__INPUT DATA__:
--------------------------------------------------
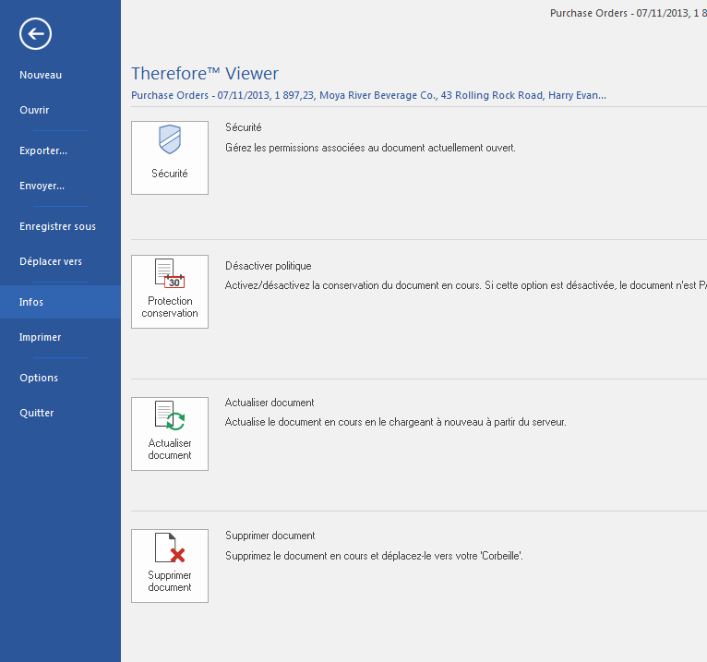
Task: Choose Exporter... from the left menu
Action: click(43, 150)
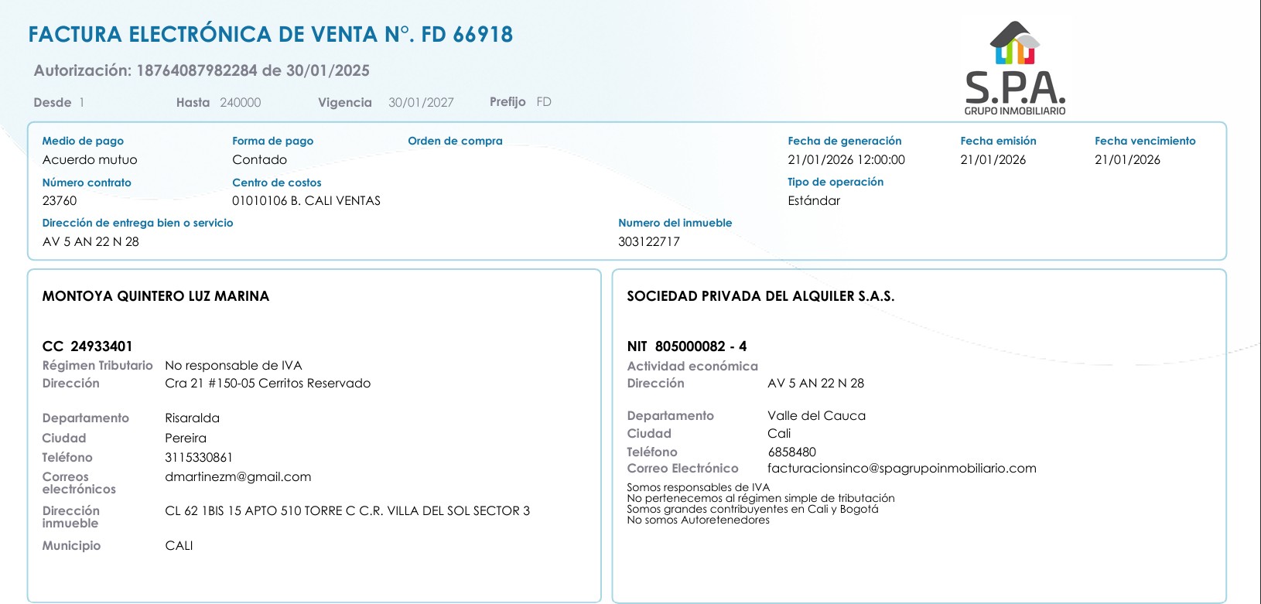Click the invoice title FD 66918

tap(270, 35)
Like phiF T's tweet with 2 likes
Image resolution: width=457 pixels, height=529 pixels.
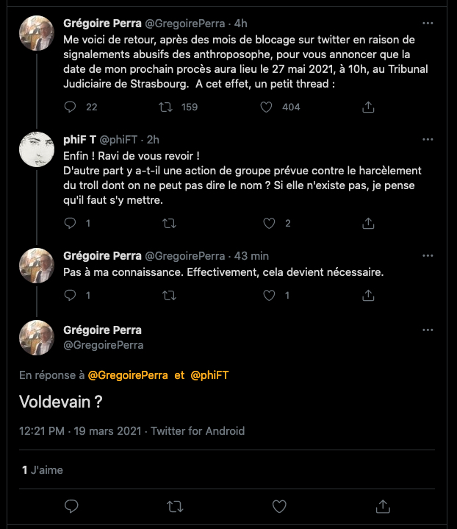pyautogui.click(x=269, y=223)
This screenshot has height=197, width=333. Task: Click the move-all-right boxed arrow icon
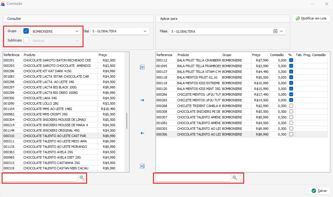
--------------------------------------------------
Only the lines from the one that contains "Image resolution: width=457" through the last line of the records may appear in the answer, retyped exactly and with no pictures.

Image resolution: width=457 pixels, height=529 pixels.
pyautogui.click(x=269, y=223)
This screenshot has height=197, width=333. Task: Click the move-all-right boxed arrow icon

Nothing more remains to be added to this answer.